[Task description] Reproduce the following lines verbatim, beginning with the line that contains "Image resolution: width=900" and continuing through the line that contains "Describe the element at coordinates (54, 58)", both included.
_____
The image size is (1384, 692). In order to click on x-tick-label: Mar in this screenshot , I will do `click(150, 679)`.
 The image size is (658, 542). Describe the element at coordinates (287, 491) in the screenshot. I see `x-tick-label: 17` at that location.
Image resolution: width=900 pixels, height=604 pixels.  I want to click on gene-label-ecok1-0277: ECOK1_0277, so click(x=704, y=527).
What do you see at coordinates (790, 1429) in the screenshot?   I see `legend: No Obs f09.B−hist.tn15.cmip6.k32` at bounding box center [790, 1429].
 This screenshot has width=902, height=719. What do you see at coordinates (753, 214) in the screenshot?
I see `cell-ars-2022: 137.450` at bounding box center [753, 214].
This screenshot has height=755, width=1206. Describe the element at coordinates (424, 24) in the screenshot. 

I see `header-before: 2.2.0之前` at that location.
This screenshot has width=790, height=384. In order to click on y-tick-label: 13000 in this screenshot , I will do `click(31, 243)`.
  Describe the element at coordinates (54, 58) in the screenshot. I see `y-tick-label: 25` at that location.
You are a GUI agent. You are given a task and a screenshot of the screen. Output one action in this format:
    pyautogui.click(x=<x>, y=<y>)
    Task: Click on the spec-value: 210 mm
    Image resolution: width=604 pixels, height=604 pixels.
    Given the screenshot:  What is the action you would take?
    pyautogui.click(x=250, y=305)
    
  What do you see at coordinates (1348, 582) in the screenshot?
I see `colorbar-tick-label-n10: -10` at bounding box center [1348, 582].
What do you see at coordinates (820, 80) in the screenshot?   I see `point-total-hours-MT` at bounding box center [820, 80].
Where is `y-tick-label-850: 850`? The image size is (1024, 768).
_____
[Answer section]
Image resolution: width=900 pixels, height=604 pixels.  I want to click on gene-label-ecok1-0277: ECOK1_0277, so click(x=704, y=527).
What do you see at coordinates (790, 1429) in the screenshot?   I see `legend: No Obs f09.B−hist.tn15.cmip6.k32` at bounding box center [790, 1429].
 This screenshot has width=902, height=719. What do you see at coordinates (753, 214) in the screenshot?
I see `cell-ars-2022: 137.450` at bounding box center [753, 214].
This screenshot has height=755, width=1206. Describe the element at coordinates (424, 24) in the screenshot. 

I see `header-before: 2.2.0之前` at that location.
This screenshot has width=790, height=384. In order to click on y-tick-label: 13000 in this screenshot , I will do `click(31, 243)`.
  Describe the element at coordinates (54, 58) in the screenshot. I see `y-tick-label: 25` at that location.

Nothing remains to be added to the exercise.